Isaiah wrote of a state of perfect peace in which God can keep us, continuously. However, he also wrote that this state of continuous serenity is based on two very important conditions: we must keep our minds centered on God, and we must trust God. This peace is supernatural because it’s a peace we can have even when the circumstances of our lives are chaotic.

Jesus promised that He would give His followers a peace the world would never understand because it comes from Him and can be ours even in the middle of our storms of life. The early followers of Christ were persecuted. While suffering unimaginable cruelty at the hands of their persecutors many died at peace because they had this kind of supernatural peace.

The Apostle Paul believed in this peace. In just one chapter of one of his letters he listed twelve conditions on which this peace is based.
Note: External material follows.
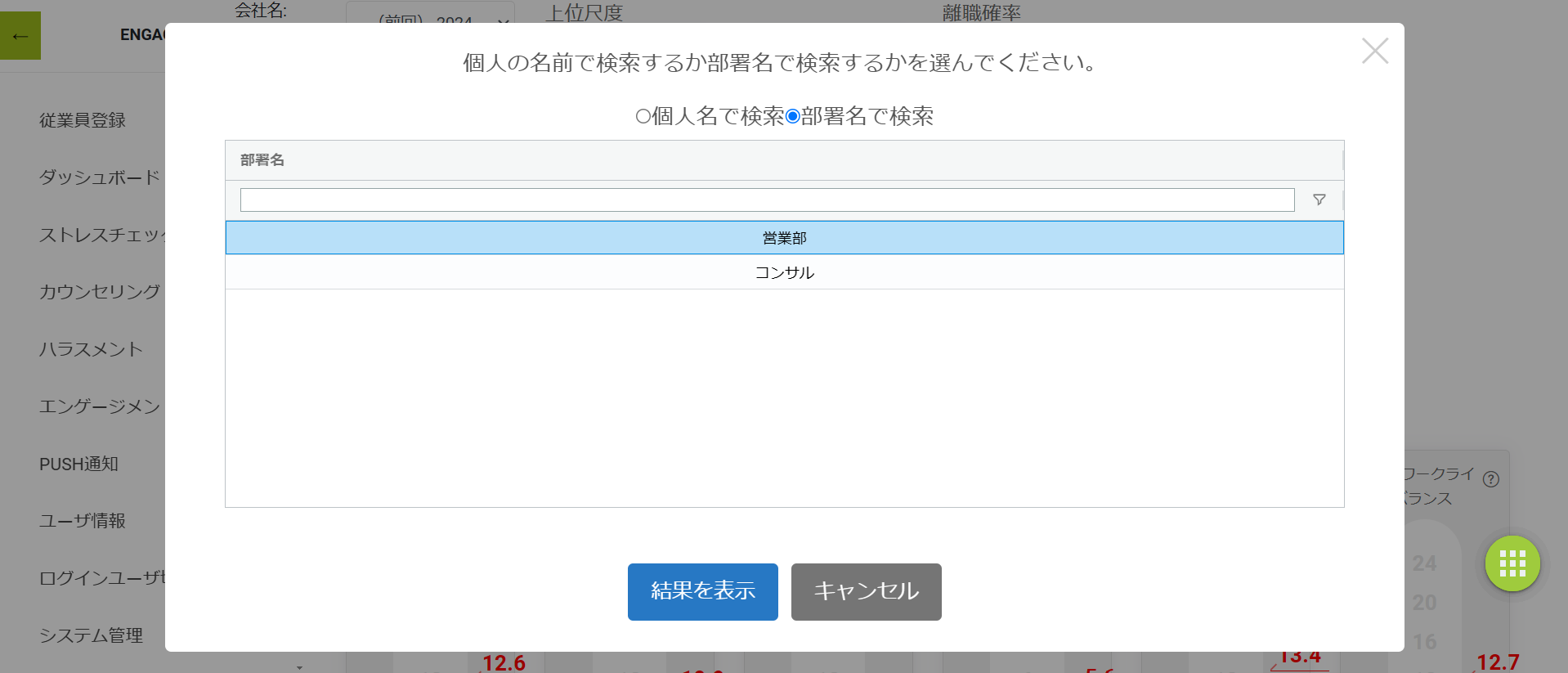This screenshot has width=1568, height=673.
Task: Select 部署名で検索 radio button
Action: click(792, 116)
In another letter Paul described this peace as fruit – the expression of the reality that the Holy Spirit lives in authentic disciples of Jesus. We might therefore conclude that the basic condition for this peace is that the Holy Spirit lives in us.

“Christ in you” is the foundation on which all the conditions of this peace are to be built (Colossians 1:27 LB).  I have a question I want to ask you. There is obviously something to believe and Someone to receive when you become a follower of Jesus Christ. My question is: have you received Him?

Dick Woodward, 15 May 2009


Highways for God

August 6, 2016

“Make a straight highway through the wasteland for our God!”  (Isaiah 40:3)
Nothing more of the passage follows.